Сергей Краснопевцев каждую неделю получал письма из Москвы, и каждое письмо успокаивало его: жена была очень занята своей практикой в музыкальной школе, помогала непутевой Туське со строптивым ребенком Валькирией, готовились к Туськиной свадьбе и ждали приезда Марии, по-ихнему: Муси. В одном письме она вдруг написала, что купила самоучитель итальянского и теперь пытается выучить этот язык, который может пригодиться ей для понимания оперных либретто. И тут как игла вошла в сердце. Зачем ей либретто? Зачем итальянский язык? То, что она могла каким-то образом встретить опять Микеля Позолини, не приходило ему в голову: жизнь итальянского посольства была так же удалена ото всей остальной жизни, как все куски остальной жизни существовали отдельно и изолированно друг от друга, и одним из условий советского быта было именно то, чтобы они не смешивались и не пересекались. Люди были оторваны друг от друга, как никогда прежде, а скученность их нынешнего существования, все эти вокзальные давки, транспорт, коммуналки, очереди и объединенная борьба за каждый новый день только помогали этому: чем жарче и злее была гуща тел, тем легче и шло отчуждение.

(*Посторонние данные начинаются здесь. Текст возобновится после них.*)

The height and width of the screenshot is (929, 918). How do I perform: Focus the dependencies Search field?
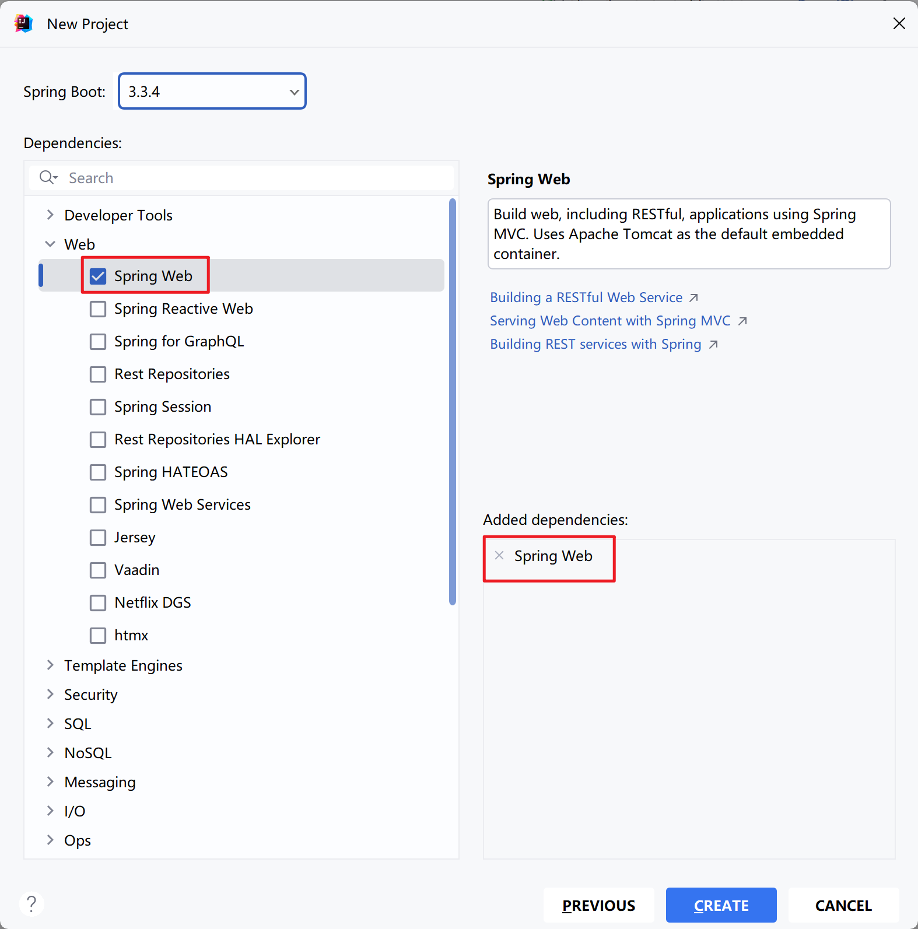pyautogui.click(x=241, y=177)
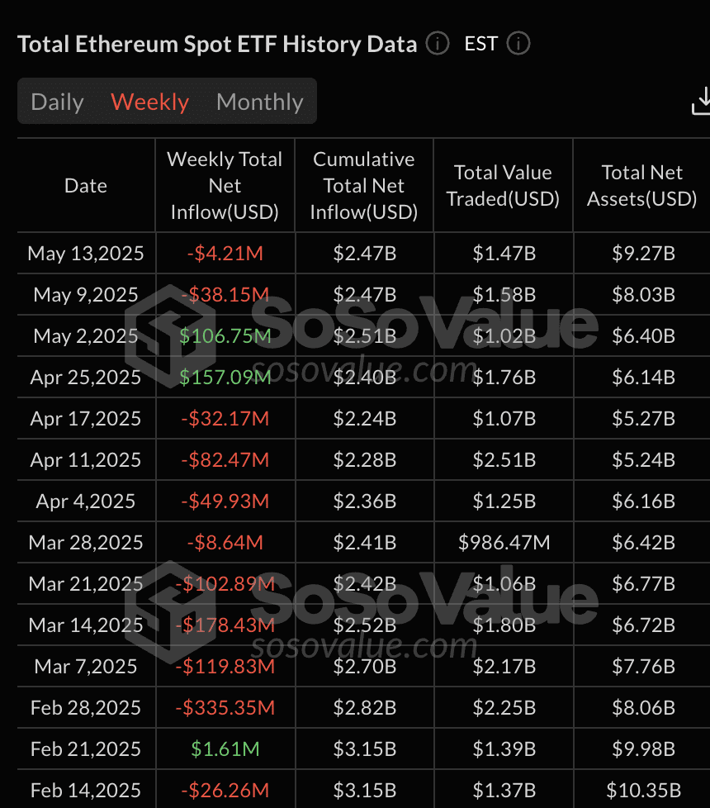710x808 pixels.
Task: Click the info icon next to EST
Action: (518, 43)
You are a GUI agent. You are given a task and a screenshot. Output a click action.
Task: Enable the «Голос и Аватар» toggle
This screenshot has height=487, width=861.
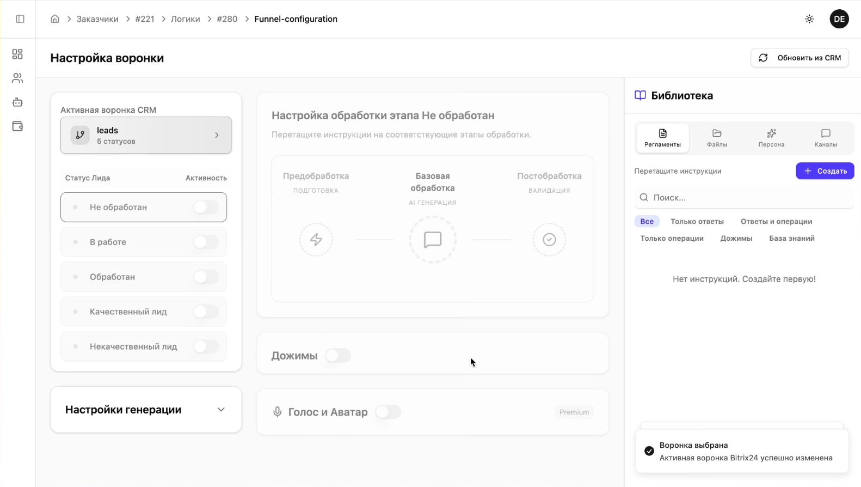[388, 412]
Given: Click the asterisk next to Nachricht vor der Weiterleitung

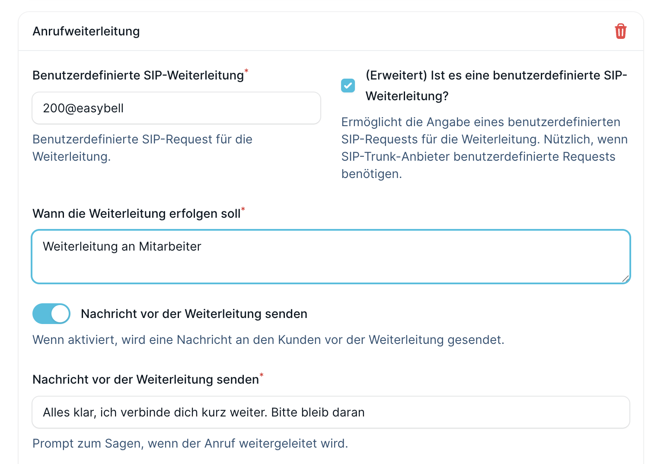Looking at the screenshot, I should [x=262, y=376].
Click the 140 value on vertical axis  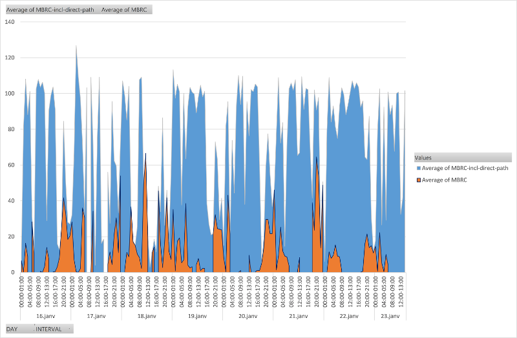tap(10, 22)
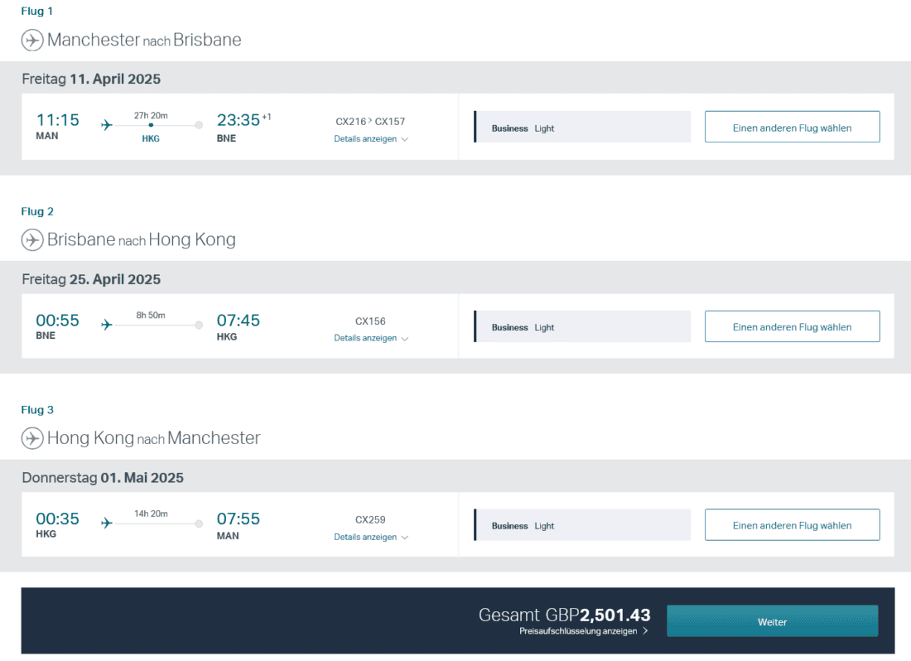This screenshot has width=911, height=661.
Task: Select the Business Light fare on flight CX259
Action: coord(582,525)
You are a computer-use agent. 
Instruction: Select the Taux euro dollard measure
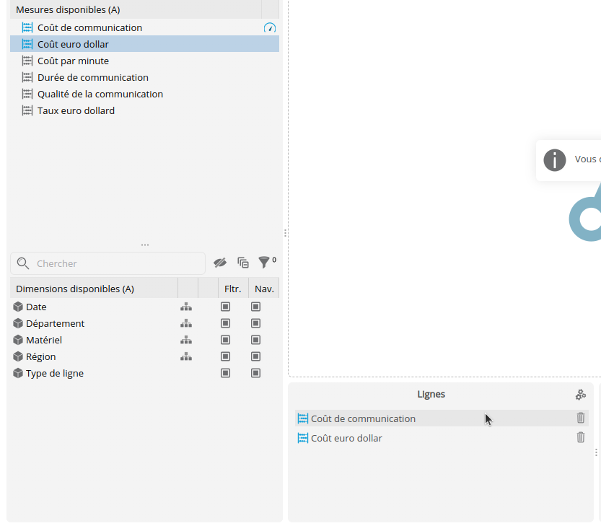[76, 110]
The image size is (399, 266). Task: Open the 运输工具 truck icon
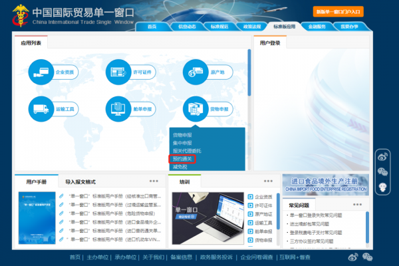coord(41,108)
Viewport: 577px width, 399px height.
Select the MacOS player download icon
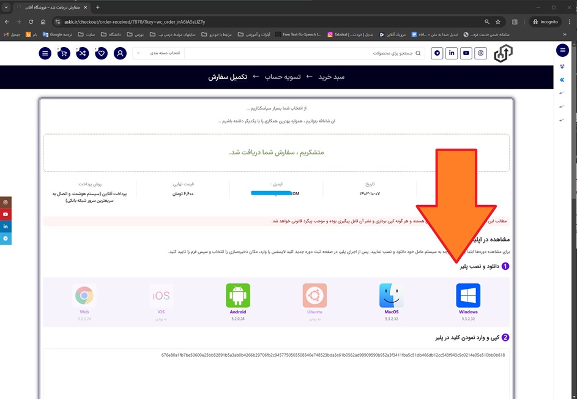click(391, 296)
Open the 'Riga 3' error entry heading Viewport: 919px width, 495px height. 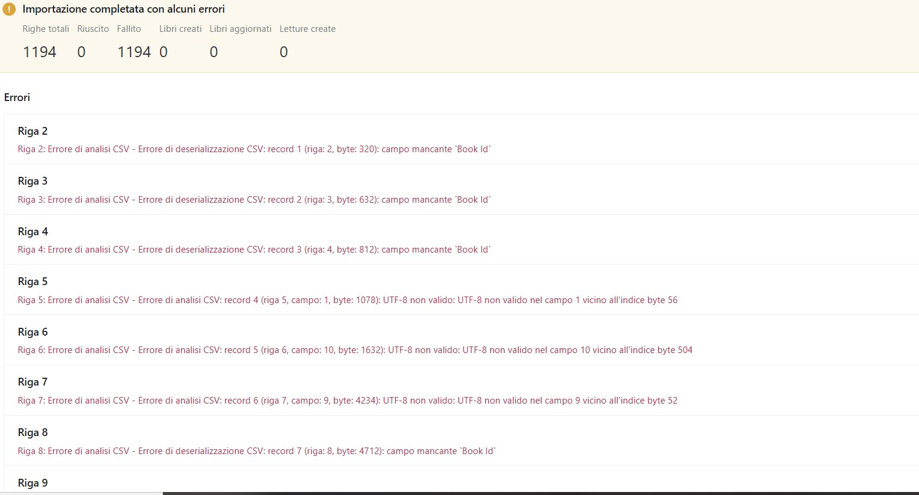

Встреча с итальянцем была исключена. Краснопевцев решил это для себя с тою твердостью, с которой решал все в своей жизни до той минуты, пока не появилась Анна: тут что-то раздвинулось и задрожало. И больше еще задрожало бы, – он это чувствовал, – не будь этой новой работы в Японии. Работа в этой стране шла под невидимым прикрытием Мишки Иванова, наглостью которого он не мог не восхищаться, хотя, чем больше он восхищался, тем страшнее становился ему сам Мишка с его этой удалью, низким цинизмом и диким, почти что безумным бесстрашием. Однажды они заговорили о женщинах, заговорили грязно, словно нарочно раскручивая друг друга на эту грязную откровенность, хотя Краснопевцеву было не по себе: он слышал все то, что теперь говорит, ушами жены, и то странное чувство, что он – это он только наполовину, а есть еще тощий Андрюха Кондратьев, который сидит в нем, как в гнездышке птенчик, сложив свои серые, нищие крылья, – это странное и непривычное чувство не покидало его.